Après la démolition de leurs longères érigées illégalement sur les terres de l’Éat et leur relogement “temporaire” de deux ans dans l’ancienne usine de thé de leur localité, les ex-squatters de Dubreuil reçoivent aujourd’hui les clés de leur nouvelle demeure des mains du Premier ministre Navin Ramgoolam et du ministre de l’Intégration sociale Suren Dayal en présence de diverses personnalités. La cérémonie se tient à Résidence Dubreuil cet après-midi à partir de 16 h 30.
Une vingtaine de maisonnettes seront livrées cet après-midi aux ex-squatters de Dubreuil dont les maisonnettes ont été détruites le 27 juillet 2010. La cérémonie de remise de clés sera marquée par la présence de Navin Ramgoolam, Premier ministre, Suren Dayal, ministre de l’Intégration sociale, Michaël Sik Yuen, ministre du Tourisme, Abu Kasenally, ministre des Terres et du Logement, entre autres.

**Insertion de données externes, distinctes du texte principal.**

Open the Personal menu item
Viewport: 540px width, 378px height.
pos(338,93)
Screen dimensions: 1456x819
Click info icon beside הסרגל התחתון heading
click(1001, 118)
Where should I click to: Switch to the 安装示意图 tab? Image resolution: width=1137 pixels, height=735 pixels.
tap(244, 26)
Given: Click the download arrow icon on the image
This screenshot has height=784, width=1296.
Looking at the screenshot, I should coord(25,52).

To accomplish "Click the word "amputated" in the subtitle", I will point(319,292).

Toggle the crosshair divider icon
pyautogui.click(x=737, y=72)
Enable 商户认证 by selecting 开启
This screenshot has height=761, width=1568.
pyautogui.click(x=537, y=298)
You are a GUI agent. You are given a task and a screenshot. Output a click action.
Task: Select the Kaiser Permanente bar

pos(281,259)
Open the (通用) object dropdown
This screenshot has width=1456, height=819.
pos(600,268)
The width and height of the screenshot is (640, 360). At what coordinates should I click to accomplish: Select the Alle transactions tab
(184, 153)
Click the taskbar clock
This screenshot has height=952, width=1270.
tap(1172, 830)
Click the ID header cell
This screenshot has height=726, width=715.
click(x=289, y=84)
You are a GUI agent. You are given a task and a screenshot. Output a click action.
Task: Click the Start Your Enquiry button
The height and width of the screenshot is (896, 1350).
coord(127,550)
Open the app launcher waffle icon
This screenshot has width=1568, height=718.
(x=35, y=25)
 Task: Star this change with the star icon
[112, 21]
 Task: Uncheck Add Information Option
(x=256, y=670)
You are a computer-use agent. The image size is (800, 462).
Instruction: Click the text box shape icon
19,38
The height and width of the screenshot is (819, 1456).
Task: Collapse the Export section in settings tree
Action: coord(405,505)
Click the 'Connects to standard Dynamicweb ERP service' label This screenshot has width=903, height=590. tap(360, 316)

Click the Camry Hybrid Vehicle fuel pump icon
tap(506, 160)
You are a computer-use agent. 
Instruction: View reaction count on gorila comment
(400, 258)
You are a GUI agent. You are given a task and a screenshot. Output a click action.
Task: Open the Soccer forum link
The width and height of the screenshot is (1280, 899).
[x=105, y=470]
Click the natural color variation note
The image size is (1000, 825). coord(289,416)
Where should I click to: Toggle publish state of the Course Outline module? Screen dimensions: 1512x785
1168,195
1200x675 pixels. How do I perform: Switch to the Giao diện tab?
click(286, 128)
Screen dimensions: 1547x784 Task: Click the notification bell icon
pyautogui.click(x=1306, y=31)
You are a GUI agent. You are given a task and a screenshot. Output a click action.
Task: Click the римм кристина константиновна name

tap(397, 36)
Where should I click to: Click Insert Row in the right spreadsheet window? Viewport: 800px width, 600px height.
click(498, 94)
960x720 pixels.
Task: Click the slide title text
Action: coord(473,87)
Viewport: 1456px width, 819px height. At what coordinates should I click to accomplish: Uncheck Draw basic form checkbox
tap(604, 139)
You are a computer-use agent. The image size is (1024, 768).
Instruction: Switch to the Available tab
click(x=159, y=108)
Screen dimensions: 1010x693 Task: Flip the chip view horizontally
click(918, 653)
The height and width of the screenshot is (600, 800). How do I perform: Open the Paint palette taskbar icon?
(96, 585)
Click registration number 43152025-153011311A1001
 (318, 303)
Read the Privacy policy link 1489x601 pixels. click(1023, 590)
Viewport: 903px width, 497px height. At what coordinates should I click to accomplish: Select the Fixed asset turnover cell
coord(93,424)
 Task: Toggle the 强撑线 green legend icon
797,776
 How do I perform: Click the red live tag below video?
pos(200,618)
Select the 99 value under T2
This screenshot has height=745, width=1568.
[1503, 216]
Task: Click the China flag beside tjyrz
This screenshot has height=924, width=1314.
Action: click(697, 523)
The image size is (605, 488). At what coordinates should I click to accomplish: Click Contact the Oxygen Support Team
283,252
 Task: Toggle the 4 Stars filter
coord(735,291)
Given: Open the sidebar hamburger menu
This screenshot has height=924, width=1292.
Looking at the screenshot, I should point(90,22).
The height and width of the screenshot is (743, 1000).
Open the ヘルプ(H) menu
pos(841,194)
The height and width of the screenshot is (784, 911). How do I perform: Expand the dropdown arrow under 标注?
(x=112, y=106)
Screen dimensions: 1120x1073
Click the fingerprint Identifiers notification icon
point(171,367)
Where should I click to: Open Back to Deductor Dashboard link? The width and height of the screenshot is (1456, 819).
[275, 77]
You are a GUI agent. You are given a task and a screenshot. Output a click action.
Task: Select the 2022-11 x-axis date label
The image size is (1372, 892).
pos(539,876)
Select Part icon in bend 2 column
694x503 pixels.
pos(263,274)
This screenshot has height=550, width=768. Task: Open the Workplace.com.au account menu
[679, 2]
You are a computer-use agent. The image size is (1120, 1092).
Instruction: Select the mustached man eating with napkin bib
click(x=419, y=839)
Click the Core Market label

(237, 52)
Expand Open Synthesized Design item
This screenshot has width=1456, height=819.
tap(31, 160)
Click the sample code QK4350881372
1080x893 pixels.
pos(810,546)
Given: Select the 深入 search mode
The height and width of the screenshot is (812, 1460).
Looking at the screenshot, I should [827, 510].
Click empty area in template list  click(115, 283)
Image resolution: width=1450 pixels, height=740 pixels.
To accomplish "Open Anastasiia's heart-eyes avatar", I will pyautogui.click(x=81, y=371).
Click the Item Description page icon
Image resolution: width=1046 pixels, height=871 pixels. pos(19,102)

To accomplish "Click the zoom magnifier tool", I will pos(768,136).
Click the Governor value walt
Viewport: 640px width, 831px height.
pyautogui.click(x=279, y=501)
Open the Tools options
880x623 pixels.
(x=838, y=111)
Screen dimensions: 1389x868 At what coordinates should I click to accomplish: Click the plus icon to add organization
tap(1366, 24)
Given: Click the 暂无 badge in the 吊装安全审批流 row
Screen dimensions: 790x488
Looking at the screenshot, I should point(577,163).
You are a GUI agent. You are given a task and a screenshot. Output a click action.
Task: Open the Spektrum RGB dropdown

Relogées dans l’ancienne usine de thé durant deux ans, les familles de squatters ont longtemps attendu pour avoir un logis leur appartenant. En juillet 2010, lors d’une opération de démolition, leurs maisonnettes sont démolies sur un site de l’État. Quarante-sept longères sont alors inoccupées alors que les 23 familles restantes procèdent elles-mêmes à la démolition des structures. Une centaine de personnes, dont des femmes enceintes et des personnes âgées, se retrouvent à la rue. Elles élisent domicile dans l’enceinte du centre communautaire et après une semaine passée sous une tente de fortune, sont relogées temporairement à l’ancienne usine de thé de la localité. Par la suite, une enquête sera initiée par les officiers du ministère des Terres et du Logement pour établir les « genuine cases ». C’est à partir des données combinées que la construction des maisonnettes pour les familles a débuté. Bien que les promesses pour les nouvelles maisons indiquaient qu’elles seraient disponibles en février de cette année, ce n’est que cet après-midi que les ex-squatters feront acquisition de leur nouvelle demeure. Ces derniers, qui travaillent dans le secteur agricole, contribueront Rs 400 annuellement pour le terrain d’une superficie de 4 à 5 perches et Rs 500 mensuellement pour leur nouvelle maison de trois pièces. Notons que cinq familles qui touchaient un revenu supérieur à Rs 5 000 n’ont pas été incluses dans le projet. Elles seront appelées à entreprendre elles-mêmes la construction de leur maison sur le terrain qui leur a été offert.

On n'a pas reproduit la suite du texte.